◆ DATA TO USE:
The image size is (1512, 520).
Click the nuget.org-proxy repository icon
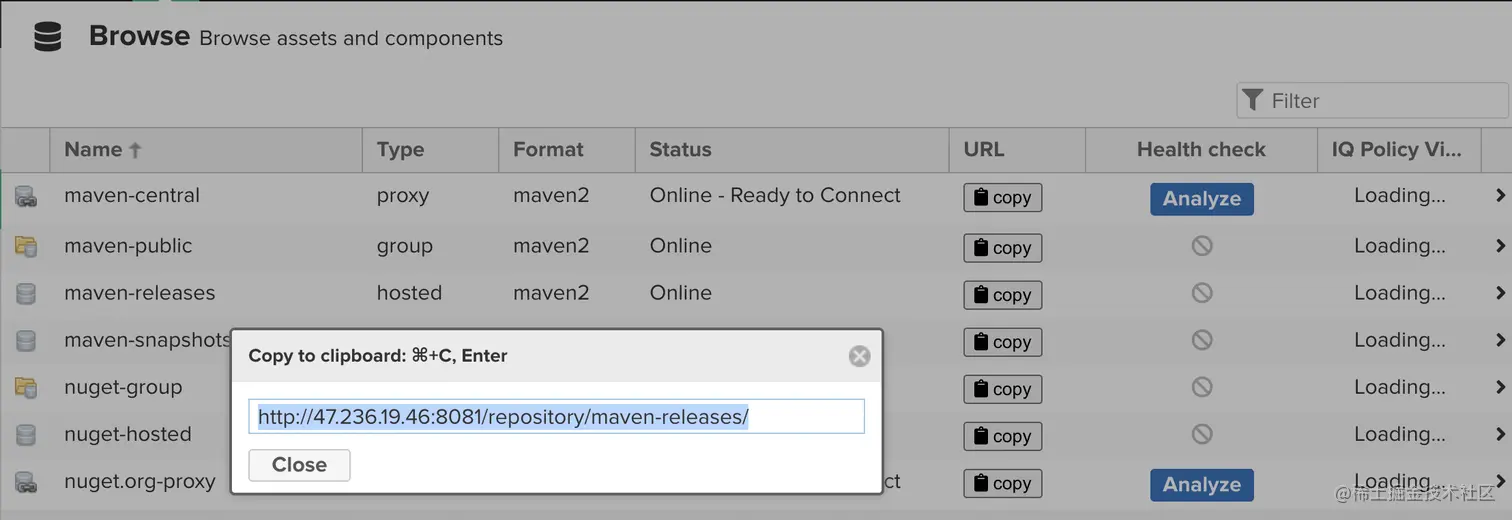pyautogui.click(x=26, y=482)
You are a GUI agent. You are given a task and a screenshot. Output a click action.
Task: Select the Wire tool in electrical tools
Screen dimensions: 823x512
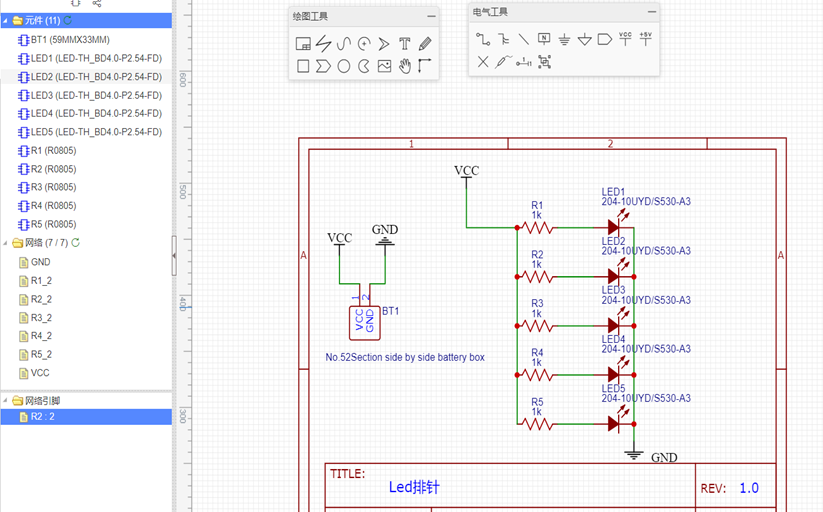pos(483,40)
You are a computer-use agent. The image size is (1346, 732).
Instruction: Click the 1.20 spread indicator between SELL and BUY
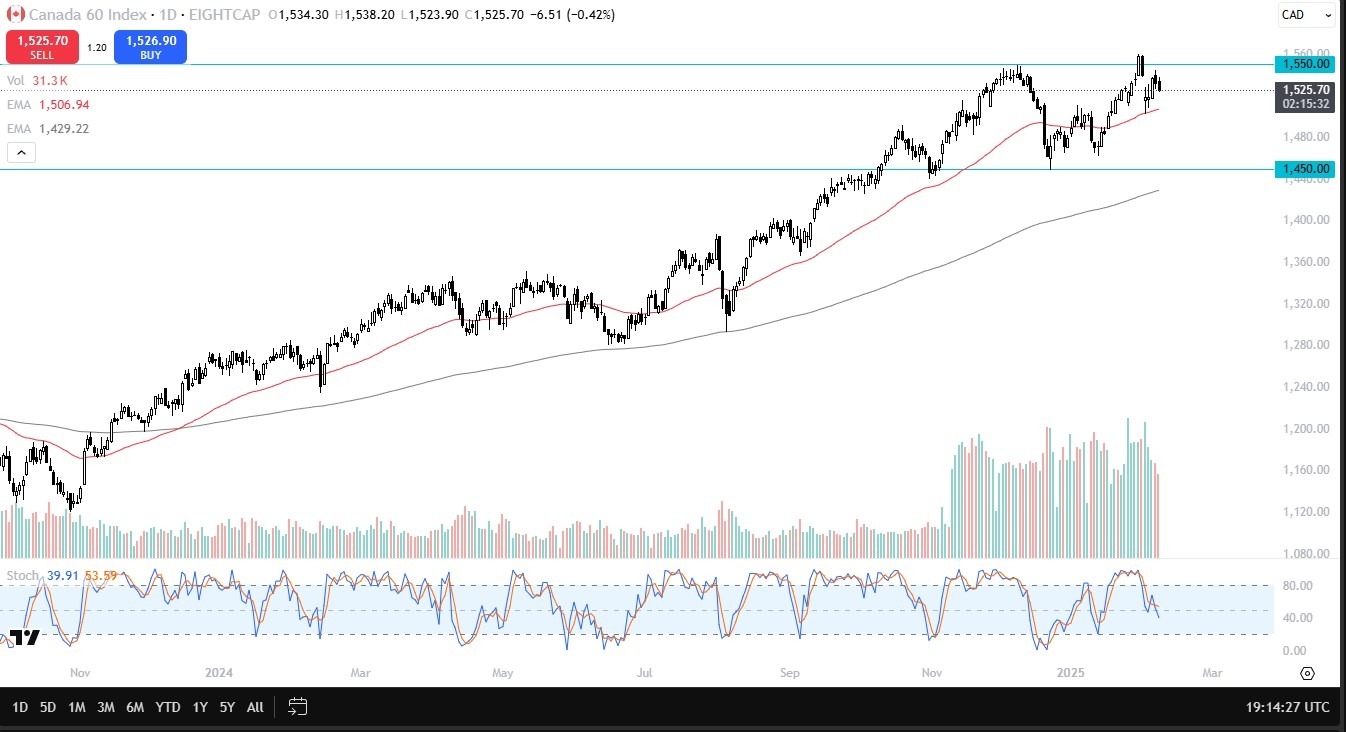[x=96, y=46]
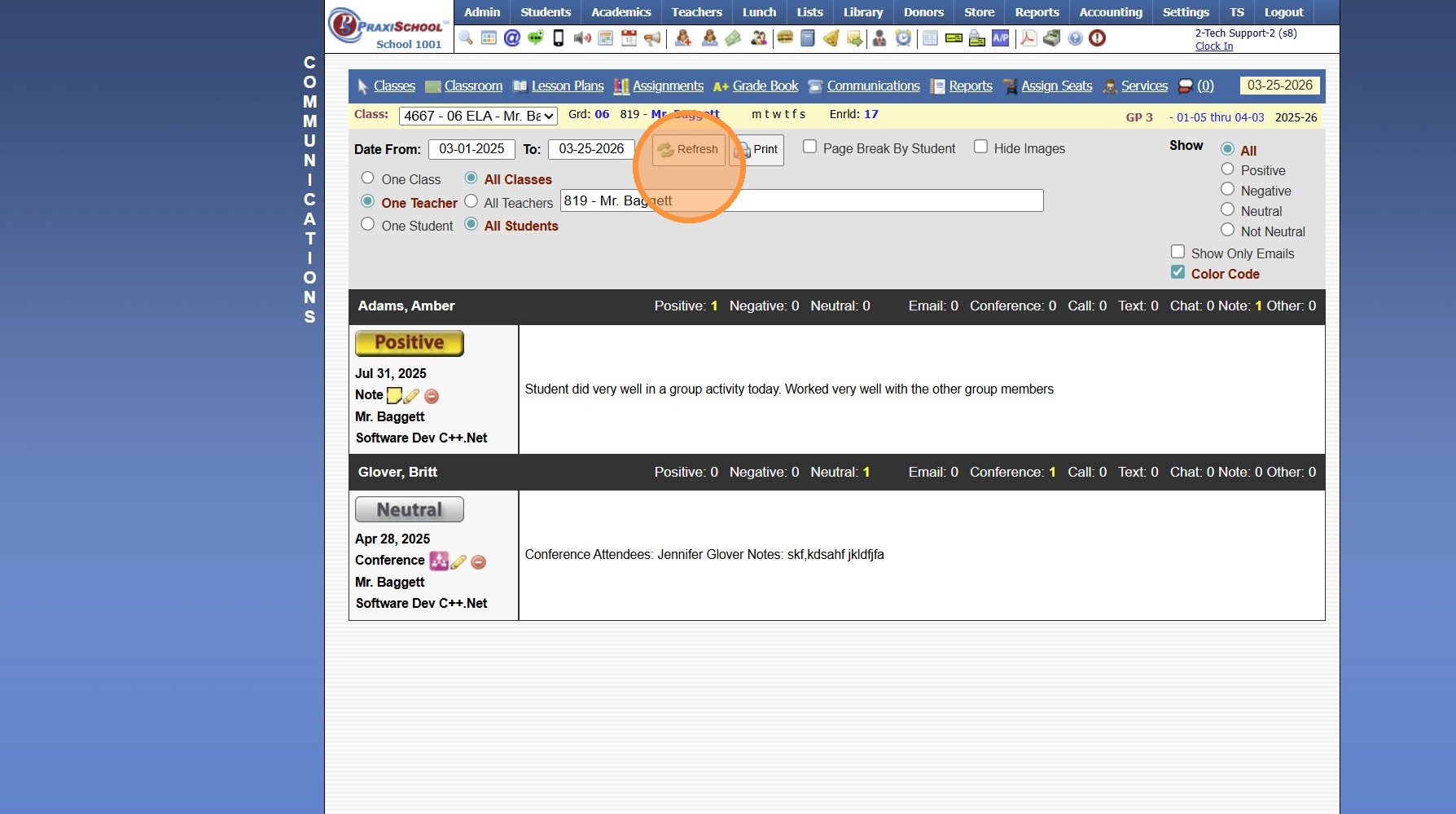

◆ EXERCISE REQUIREMENTS: Run a filter over the data above and keep each line that contains the word "agent".

◆ RESULT OF THE EXERCISE:
You are a GUI agent. You are given a task and a screenshot. Output a click action.
You are a computer-use agent. The image size is (1346, 732).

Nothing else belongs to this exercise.